The music video that almost killed Stevie Nicks: “It was insane”

At one point in the tumultuous ride of Fleetwood Mac, Stevie Nicks believed that all of the band were certifiable drug addicts. In fact, Mick Fleetwood claims to have snorted seven miles worth of marching power during his time upon the throne of the band. Thus, it is perhaps no surprise that scrapes with death were commonplace for the members. However, you wouldn’t imagine that Nicks’ would arrive via a Civil War reenactment.

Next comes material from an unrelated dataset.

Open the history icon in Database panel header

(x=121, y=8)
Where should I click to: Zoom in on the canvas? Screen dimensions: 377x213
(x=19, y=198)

When MTV arrived in 1981, it transformed music overnight. Everyone wanted airtime on it. Even the avant-garde madman Don Van Vliet of Captain Beefheart kicked up a feud with them when they said his video for ‘Ice Cream For Crow’ was “too weird”. So, it’s unsurprising that a commercially inclined artist like Nicks got hands-on with her music videos as she attempted to launch herself as a solo artist.

But her 1983 single, ‘Stand Back’ soon called curtains on that after she called it her “first and last foray into writing a video”. The reason being that it was almost bloody fatal. “I decided it was going to be a Civil War scene,” she recalled regarding the creation of the video on I Want My MTV: The Uncensored Story of the Music Video Revolution. “It was insane.”

She continued: “It didn’t go with the song at all. It was so bad, it was almost good. I tried to act, which was horrific. We used a house in Beverly Hills that we accidentally set on fire.” But that wasn’t even the dangerous element. No, sadly, that came when they decided to put a drug addict with no equestrian experience atop a horse on a set that was already going haywire.

“I almost got killed riding a horse,” Nicks exclaims. “He went straight into a grove of trees and the crew in the car driving alongside screamed, ‘Jump!’” So, Nicks leapt from the bolt-away steed and somehow survived largely unscathed. The video, on the other hand, was quickly condemned. “we watched it back and I said, ‘This can never come out. I don’t care if it cost $1 million.’ Irving Azoff, my manager, said, ‘You’re an idiot.’”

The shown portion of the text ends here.